Exercise goal =
Please reproduce the entries below exactly, starting at the first line and ending with the line that holds "Open the more actions three-dot menu".

Exercise data =

-.-.-

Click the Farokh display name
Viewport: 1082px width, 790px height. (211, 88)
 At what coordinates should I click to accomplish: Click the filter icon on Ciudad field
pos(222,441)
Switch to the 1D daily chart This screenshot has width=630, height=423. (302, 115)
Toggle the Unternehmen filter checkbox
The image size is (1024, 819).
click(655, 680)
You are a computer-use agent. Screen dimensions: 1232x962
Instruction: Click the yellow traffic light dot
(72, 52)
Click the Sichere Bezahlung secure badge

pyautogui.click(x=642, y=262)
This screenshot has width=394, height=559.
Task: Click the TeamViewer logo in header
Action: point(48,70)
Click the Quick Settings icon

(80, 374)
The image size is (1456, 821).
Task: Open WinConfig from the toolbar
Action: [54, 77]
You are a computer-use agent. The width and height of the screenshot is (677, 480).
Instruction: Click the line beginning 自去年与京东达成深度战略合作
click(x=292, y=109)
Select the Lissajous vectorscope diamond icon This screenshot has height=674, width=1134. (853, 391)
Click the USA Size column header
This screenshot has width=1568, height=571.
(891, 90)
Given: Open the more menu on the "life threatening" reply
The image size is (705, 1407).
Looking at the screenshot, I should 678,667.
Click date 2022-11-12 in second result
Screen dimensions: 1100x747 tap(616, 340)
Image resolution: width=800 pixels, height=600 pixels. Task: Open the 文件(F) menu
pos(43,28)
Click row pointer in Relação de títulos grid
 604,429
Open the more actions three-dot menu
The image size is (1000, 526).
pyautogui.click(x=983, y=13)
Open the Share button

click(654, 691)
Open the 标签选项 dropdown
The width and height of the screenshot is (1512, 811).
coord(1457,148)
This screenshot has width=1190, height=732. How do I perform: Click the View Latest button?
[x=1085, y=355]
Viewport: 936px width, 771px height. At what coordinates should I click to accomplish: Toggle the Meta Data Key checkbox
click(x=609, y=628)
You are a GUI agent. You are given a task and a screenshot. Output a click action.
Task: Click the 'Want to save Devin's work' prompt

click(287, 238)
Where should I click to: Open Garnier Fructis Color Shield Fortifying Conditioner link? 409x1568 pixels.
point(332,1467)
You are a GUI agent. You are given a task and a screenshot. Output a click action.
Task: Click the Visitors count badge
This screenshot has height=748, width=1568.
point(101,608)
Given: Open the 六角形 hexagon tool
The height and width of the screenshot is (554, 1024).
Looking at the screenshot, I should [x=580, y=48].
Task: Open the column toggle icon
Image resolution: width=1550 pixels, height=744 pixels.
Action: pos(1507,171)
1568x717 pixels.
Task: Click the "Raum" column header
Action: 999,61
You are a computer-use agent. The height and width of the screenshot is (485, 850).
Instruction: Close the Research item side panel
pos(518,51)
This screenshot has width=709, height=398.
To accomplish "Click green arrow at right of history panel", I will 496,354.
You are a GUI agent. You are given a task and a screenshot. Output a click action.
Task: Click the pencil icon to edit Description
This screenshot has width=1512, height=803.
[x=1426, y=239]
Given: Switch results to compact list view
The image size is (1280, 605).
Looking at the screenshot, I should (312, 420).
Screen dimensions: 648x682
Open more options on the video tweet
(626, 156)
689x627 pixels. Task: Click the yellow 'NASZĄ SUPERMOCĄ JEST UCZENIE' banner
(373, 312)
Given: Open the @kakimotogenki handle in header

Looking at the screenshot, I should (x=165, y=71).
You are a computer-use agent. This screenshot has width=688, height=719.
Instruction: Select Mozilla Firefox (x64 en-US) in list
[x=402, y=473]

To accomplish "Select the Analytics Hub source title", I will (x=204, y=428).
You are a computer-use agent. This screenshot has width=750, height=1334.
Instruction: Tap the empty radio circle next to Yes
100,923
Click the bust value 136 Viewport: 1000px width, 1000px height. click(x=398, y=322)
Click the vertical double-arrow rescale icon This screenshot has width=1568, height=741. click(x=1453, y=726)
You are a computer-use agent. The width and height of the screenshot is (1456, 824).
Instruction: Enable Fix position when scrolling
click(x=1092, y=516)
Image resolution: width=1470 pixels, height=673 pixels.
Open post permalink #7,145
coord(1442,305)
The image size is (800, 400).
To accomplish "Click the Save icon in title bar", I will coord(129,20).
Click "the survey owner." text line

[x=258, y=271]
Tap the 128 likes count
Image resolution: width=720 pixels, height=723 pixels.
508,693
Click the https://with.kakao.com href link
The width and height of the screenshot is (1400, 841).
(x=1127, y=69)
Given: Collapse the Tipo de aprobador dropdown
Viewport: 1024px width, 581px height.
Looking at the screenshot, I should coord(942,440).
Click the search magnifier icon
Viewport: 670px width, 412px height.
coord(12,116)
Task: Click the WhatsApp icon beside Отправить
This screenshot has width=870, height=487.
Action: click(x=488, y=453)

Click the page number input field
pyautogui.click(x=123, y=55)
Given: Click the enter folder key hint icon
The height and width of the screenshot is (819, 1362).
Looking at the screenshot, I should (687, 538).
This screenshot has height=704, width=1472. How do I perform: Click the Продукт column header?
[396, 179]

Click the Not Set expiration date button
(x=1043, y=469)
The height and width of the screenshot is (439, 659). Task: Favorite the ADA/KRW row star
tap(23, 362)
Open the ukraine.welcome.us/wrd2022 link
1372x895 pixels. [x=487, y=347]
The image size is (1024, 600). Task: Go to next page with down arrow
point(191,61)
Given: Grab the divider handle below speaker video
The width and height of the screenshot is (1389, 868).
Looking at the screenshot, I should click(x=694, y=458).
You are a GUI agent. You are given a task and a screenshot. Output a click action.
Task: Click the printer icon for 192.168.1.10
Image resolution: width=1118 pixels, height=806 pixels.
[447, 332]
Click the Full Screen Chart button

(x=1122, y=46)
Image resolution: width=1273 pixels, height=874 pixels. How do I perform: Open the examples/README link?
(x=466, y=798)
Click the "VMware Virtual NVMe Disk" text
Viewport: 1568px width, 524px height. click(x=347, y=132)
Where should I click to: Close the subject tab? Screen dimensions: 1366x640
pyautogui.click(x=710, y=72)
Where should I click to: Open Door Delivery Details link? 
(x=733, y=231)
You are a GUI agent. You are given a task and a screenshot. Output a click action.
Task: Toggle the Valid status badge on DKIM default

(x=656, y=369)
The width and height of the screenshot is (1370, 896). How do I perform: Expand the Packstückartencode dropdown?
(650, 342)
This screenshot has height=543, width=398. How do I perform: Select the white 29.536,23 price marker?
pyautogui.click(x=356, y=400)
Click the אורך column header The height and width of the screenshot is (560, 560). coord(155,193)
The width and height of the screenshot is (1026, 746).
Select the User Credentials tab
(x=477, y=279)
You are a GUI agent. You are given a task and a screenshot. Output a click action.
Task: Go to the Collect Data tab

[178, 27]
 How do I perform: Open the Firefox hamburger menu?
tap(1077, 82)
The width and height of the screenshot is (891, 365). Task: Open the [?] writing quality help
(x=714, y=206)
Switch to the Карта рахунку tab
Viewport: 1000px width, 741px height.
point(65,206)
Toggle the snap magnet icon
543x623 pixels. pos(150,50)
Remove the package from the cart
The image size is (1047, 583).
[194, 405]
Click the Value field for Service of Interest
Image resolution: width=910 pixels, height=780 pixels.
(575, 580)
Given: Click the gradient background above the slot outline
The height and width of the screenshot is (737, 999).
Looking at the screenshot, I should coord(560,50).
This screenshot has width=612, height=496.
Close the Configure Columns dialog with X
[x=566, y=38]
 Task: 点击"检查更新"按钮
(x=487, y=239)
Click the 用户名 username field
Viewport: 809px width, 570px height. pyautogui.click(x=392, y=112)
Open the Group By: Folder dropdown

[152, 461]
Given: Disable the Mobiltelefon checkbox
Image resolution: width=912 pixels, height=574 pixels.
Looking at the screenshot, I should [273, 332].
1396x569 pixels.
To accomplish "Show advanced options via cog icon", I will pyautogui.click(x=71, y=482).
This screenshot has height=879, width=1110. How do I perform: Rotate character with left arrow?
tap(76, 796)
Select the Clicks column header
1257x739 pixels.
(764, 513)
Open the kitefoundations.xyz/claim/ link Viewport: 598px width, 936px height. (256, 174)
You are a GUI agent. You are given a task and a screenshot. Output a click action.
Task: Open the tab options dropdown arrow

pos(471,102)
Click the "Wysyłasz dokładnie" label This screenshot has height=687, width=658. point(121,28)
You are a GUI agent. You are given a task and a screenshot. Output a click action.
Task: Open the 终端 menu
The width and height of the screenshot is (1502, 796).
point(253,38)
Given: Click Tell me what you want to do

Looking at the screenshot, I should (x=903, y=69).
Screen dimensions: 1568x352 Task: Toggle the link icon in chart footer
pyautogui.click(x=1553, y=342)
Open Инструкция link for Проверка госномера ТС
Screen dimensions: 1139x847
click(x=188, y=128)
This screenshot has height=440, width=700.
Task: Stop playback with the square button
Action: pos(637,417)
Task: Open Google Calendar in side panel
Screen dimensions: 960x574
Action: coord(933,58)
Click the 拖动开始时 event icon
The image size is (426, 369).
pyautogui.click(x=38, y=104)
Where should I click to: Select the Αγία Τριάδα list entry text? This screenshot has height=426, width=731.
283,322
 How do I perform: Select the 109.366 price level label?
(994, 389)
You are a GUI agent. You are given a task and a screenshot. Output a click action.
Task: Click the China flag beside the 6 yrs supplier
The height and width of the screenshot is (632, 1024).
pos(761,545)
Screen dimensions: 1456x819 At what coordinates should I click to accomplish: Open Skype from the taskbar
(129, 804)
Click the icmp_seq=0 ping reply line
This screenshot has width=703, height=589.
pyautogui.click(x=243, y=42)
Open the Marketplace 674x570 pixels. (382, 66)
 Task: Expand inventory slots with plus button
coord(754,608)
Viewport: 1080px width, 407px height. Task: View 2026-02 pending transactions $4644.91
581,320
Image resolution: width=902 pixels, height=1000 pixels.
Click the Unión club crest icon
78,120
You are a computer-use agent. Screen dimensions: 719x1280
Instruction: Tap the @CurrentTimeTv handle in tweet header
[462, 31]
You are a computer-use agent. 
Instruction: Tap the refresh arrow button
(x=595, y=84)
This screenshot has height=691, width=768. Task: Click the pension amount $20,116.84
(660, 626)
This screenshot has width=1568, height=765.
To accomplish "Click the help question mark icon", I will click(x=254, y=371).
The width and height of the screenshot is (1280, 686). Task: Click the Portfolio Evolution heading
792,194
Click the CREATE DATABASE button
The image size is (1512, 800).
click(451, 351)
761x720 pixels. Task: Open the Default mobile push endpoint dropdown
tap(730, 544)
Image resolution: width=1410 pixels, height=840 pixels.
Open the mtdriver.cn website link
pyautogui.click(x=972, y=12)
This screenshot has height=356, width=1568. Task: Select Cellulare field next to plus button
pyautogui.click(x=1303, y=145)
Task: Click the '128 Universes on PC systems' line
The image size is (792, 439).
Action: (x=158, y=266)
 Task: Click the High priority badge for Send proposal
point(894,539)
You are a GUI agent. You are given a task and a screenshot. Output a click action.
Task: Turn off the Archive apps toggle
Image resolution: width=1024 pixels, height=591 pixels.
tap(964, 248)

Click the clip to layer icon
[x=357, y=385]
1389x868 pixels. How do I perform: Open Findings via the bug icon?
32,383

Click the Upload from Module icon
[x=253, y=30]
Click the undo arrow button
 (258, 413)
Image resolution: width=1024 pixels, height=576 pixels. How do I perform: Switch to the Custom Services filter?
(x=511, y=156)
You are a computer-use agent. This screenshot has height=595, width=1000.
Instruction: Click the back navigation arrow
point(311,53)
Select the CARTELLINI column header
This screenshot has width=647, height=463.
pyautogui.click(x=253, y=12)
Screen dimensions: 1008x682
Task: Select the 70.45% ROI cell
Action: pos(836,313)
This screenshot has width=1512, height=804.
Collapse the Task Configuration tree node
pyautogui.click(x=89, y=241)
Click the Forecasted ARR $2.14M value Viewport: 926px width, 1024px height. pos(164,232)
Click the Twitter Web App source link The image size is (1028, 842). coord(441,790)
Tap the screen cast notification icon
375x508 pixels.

-.-.-

Result below =
Click the Farokh display name
Viewport: 1082px width, 790px height. (211, 88)
 At what coordinates should I click to accomplish: Click the filter icon on Ciudad field
pos(222,441)
Switch to the 1D daily chart This screenshot has width=630, height=423. (302, 115)
Toggle the Unternehmen filter checkbox
The image size is (1024, 819).
click(655, 680)
You are a computer-use agent. Screen dimensions: 1232x962
Instruction: Click the yellow traffic light dot
(72, 52)
Click the Sichere Bezahlung secure badge

pyautogui.click(x=642, y=262)
This screenshot has width=394, height=559.
Task: Click the TeamViewer logo in header
Action: point(48,70)
Click the Quick Settings icon

(80, 374)
The image size is (1456, 821).
Task: Open WinConfig from the toolbar
Action: [54, 77]
You are a computer-use agent. The width and height of the screenshot is (677, 480).
Instruction: Click the line beginning 自去年与京东达成深度战略合作
click(x=292, y=109)
Select the Lissajous vectorscope diamond icon This screenshot has height=674, width=1134. (853, 391)
Click the USA Size column header
This screenshot has width=1568, height=571.
(891, 90)
Given: Open the more menu on the "life threatening" reply
The image size is (705, 1407).
Looking at the screenshot, I should 678,667.
Click date 2022-11-12 in second result
Screen dimensions: 1100x747 tap(616, 340)
Image resolution: width=800 pixels, height=600 pixels. Task: Open the 文件(F) menu
pos(43,28)
Click row pointer in Relação de títulos grid
 604,429
Open the more actions three-dot menu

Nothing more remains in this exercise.